Please output the data as a numbered list, starting at the line that contains "Image resolution: width=900" and ending after the line that contains "The width and", with blank lines left out. Omit the pictures.

### RECORDS ###

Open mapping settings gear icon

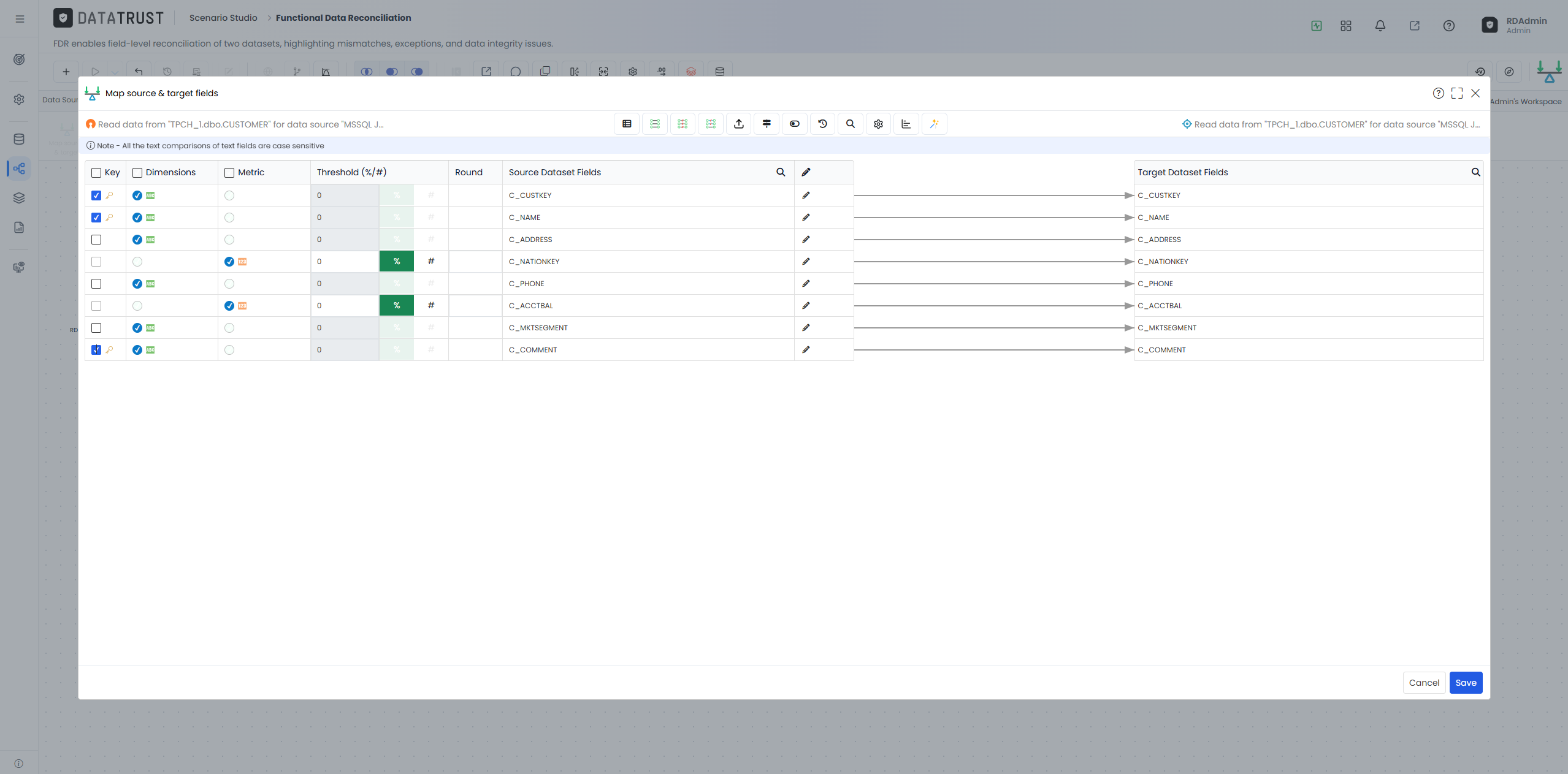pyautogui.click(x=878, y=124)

###
### RECORDS ###

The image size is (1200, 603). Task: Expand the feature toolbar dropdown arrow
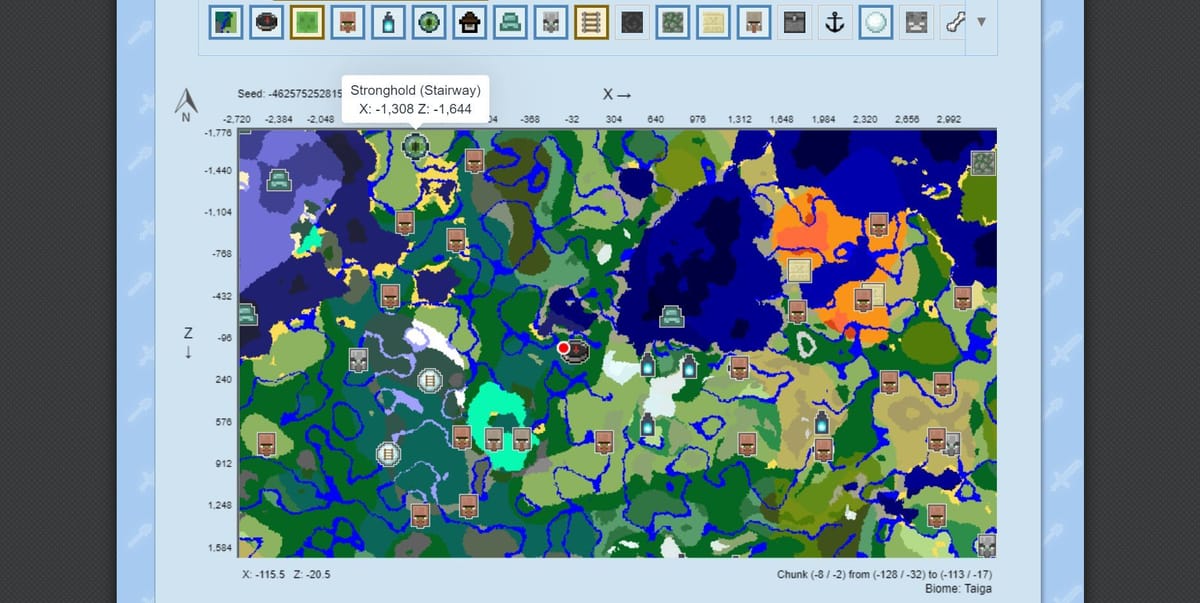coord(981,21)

###
### RECORDS ###

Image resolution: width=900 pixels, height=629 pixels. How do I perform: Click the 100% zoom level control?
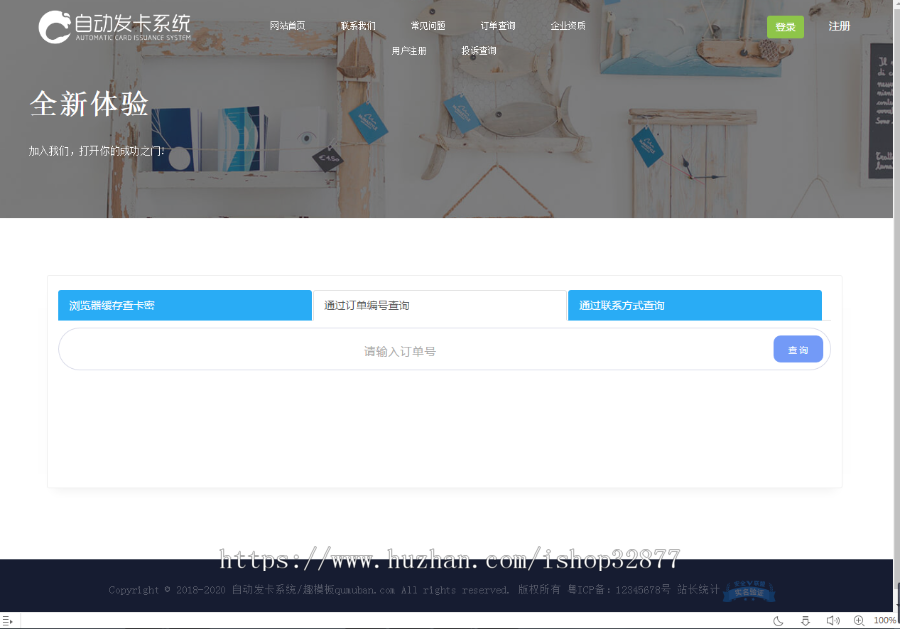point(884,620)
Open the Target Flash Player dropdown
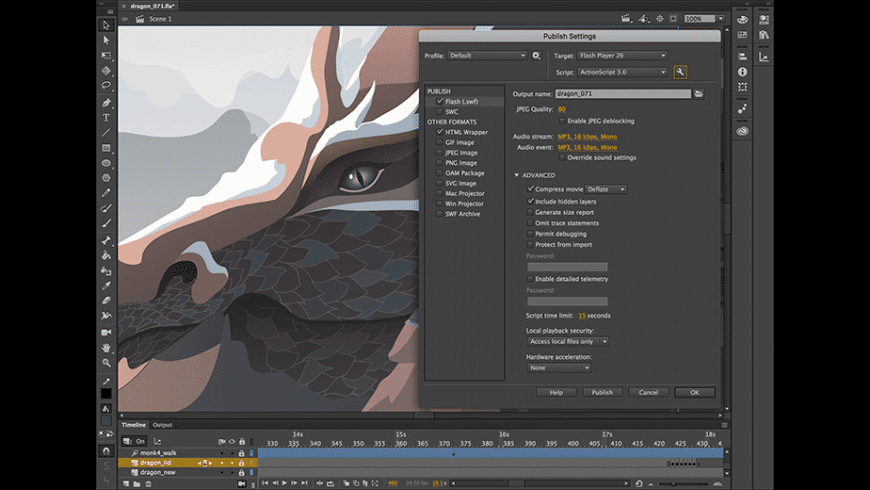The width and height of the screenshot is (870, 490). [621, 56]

###

REPLY:
1. Image resolution: width=900 pixels, height=629 pixels. How do I perform: Click the 100% zoom level control?
2. point(884,620)
3. Open the Target Flash Player dropdown
4. The width and height of the screenshot is (870, 490). [621, 56]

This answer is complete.